“I know who you are. I saw it in the mirror through the open door. And it wasn’t any kind of blast from the past. I guess we’re not the same guys we used to be, huh? Cause you’re a monster.”
This week on The Walking Dead, it was… more of the same. Lots of gunfire, some angsting over moral dilemmas, a fair chunk of crowd-pleasing gore, and… that’s about it. You can probably guess the measure of my enthusiasm for this episode by the fact it’s taken me over a week to be bothered writing about it.
As so often recently, that doesn’t mean it was bad. On the contrary, this was a perfectly competent script that balanced the show’s various elements fairly well. It’s just that, well, we’d seen all this before. Not least last week, which this ep felt like a virtual retread of. As before, there were masses of those oddly plentiful bullets in the air – as mentioned by various people, weren’t they supposed to be in such short supply that Eugene’s manufacturing skills were highly sought after?
And as before, there was much of the show’s trademark arguing about the virtues of civilisation versus the practicalities of survival. This carried on last week’s disagreement between Jesus, Morgan and Tara, though it did at least amp it up to actual fisticuffs. Yes, the fight between Jesus and Morgan was pretty cool, and probably long overdue; but it didn’t tell us much that was new about either character. We know Jesus is a badass who looks cool kicking butt in his long leather coat; we know Morgan’s been conflicted over his ideals since taking the decision to start killing. Since the fight ended up as, technically, a draw, it didn’t feel like anything was resolved – there might at least have been some drama if either had actually killed the other.

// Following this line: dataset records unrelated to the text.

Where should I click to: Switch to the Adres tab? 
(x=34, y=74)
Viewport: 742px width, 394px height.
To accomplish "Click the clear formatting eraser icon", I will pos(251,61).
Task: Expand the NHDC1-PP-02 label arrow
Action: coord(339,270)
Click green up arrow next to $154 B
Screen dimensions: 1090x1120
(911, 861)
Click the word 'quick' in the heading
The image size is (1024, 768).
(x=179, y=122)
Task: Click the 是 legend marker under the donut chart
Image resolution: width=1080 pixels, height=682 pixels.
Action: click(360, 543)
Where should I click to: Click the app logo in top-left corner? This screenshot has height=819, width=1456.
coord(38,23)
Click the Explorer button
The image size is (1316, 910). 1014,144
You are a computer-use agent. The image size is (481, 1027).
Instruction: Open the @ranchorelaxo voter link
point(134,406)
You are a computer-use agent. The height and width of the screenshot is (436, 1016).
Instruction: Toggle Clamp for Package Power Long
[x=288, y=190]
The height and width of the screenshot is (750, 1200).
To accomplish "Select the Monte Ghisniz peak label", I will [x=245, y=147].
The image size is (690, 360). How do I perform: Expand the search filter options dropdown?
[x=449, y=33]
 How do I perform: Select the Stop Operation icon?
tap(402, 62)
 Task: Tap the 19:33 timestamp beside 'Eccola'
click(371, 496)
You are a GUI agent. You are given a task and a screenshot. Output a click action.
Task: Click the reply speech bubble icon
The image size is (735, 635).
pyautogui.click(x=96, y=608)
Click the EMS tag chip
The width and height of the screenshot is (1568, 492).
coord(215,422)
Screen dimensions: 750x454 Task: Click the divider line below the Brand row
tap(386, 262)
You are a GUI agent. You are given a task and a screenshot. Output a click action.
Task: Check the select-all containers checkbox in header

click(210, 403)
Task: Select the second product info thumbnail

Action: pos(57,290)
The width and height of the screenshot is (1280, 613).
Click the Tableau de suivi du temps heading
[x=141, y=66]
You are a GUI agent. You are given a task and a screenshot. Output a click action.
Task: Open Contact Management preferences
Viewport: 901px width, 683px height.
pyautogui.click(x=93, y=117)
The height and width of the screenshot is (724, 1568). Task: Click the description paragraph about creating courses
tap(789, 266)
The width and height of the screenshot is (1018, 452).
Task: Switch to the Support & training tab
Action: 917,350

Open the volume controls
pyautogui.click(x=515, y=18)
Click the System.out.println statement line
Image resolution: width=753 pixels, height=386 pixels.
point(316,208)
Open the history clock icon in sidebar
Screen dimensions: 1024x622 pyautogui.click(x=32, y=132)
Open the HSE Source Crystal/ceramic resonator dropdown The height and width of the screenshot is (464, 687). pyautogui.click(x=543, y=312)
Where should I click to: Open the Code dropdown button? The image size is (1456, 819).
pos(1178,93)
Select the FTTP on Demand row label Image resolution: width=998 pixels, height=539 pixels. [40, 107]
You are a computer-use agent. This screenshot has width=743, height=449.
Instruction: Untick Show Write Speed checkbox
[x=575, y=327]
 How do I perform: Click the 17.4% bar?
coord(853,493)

The other ideological conflict was between Rick and Daryl, egged on by the brief and ultimately pointless return of Morales. I suppose the dramatic point of including a character from way back in season one was to underline just how much Rick has changed, and to make him see it too.
But I’ve never had the impression it was something he was in denial about – he’s been gurning with ideological conflict for years now. It didn’t entirely convince that he would so quickly return to the “Officer Friendly” persona sneeringly referred to by his old acquaintance. Daryl’s far more pragmatic approach of just shooting Morales was much more in character, but made you wonder why they’d bothered bringing him back in the first place.
Ezekiel and Carol’s band at least got the lion’s share of the action, with some nice cross-cutting between his inspirational speeches and the surprisingly successful results. Even here though, it was obvious to anyone who’s ever seen a war movie that this run of good luck was going to run out in a fairly severe way. So it proved at the cliffhanger, but the turn of events felt so predictable it was hard to wring much drama out of it.
Nor was there much drama in the entirely unsurprising death of Eric, as heavily telegraphed last week. Yes, Aaron’s a nice guy, and it’s a shame his boyfriend’s dead (or undead, at any rate). But as I said last week, Eric was never given any kind of character beyond “Aaron’s boyfriend”, making it hard to care much about him either way. If he’s the only major(ish) character the writers can bring themselves to off, the show’s definitely losing its mojo. Last season might have descended into repetitive formula, but don’t forget it opened with the bravura step of killing off Glenn (however expected that might have been to comics readers) and Abraham, which was a genuine surprise. Eric doesn’t really rate on the same level as those two. And don’t even get me started on the whole “Gregory is a douchebag” comic relief subplot…
Gore of the week
There was at least plenty of this, with more Walker chewing than we’ve seen of late. It was particularly notable during the attack on Jesus’ ill-advised prisoner convoy, with some nicely rotted Walkers tumbling down the hillside to attack while their victims and their captors stupidly stood there and waited:
Which at least meant that the undead got some square meals inside them for the first time in who knows how many episodes:
I must say, after last season’s repetitive second half, the opening of this season hasn’t done much yet to redeem the show in my eyes. Who would have guessed they could adapt a comic storyline entitled All Out War into something so uninteresting? Yes, the moral debates had some potential, but we’ve been there before and with much better effect. And calling the ep Monsters was hardly the subtlest of allusions to the issue.
I’m still hoping the show can regain the heights of seasons 3-5, but just now it feels like it would actually be preferable to be stuck back on Hershel’s farm again – at least the drama was fresh then. Right now it feels as decomposed as the Walkers.